Plant experts explain how to protect your garden for the upcoming freeze
“When we have severe freezes, quite often the tissue within a plant will burst and explode, kind of like a coke can in a freezer,” Scott Ricca, Co-Owner of Clegg’s Nursery, said.
Ricca says certain plants are more susceptible to damage from the cold, like blueberries and blackberries. He says flowers that are just starting to show color are more likely to burn, but buds that are fully dormant and tight can handle the freeze a little better.
For other tropical plants like petunias and hibiscus, you might want to consider covering them up with a freeze protection cloth.
“When covering plants, you want to make sure that the surrounding or the cloth itself is secured to the ground because what you’re trying to do is capture the radiant heat coming back from the ground. So if the cloth doesn’t have good contact with the ground where it’s stable where the wind can blow underneath it, you’re catching or you’re losing the heat that the cloth would catch and help your plant,” Ricca said.

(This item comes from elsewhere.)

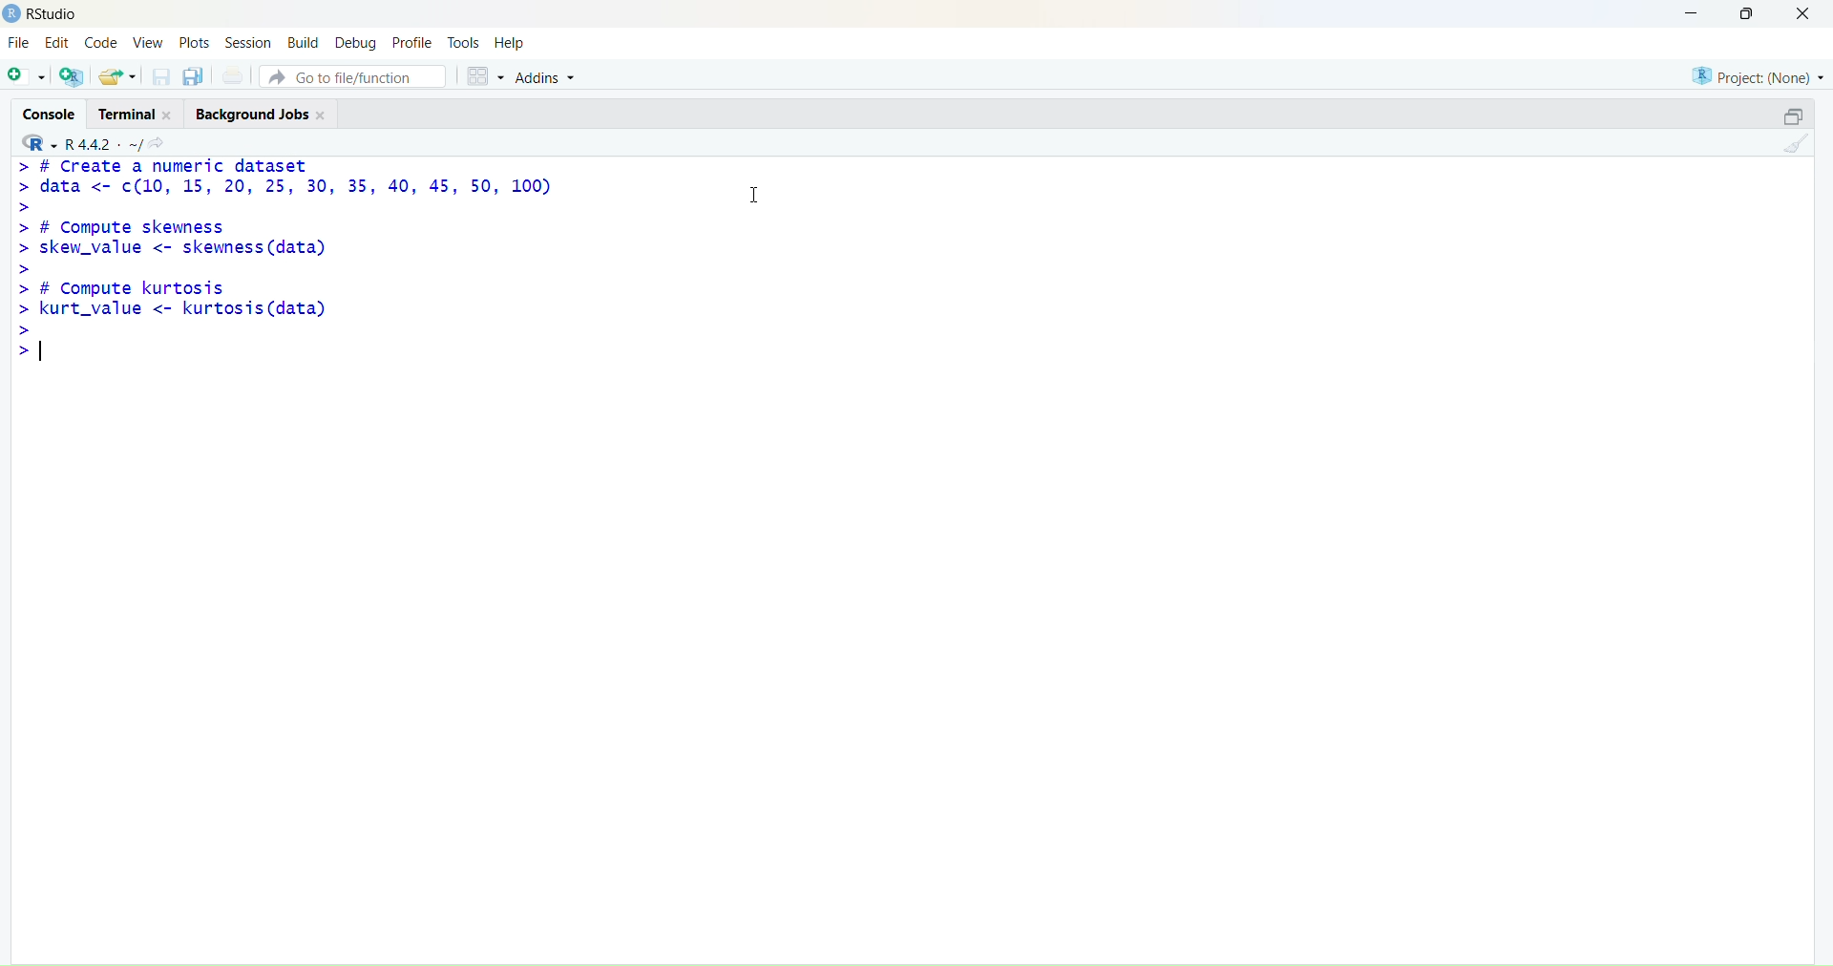 The width and height of the screenshot is (1833, 966). Describe the element at coordinates (1758, 78) in the screenshot. I see `Project (None)` at that location.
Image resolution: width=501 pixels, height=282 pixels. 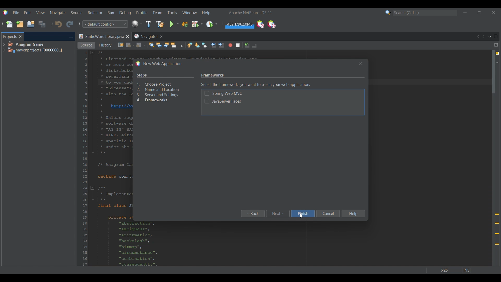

Ricca says some people have already planted tomatoes, eager to have the first one of the season. Luckily, there’s ways to protect those too.
“Sometimes just a nursery bucket turned upside down on it and put a brick or something heavy so it wont blow off will protect it,” Ricca said.
“But don’t rush,” Ricca says. “That’s the biggest thing that we want you to do with pruning this season. Don’t rush into your pruning.”
Ricca says if you are not absolutely sure if tissue is dead or not, wait until you see new growth to best protect your plants and have them flourishing come springtime.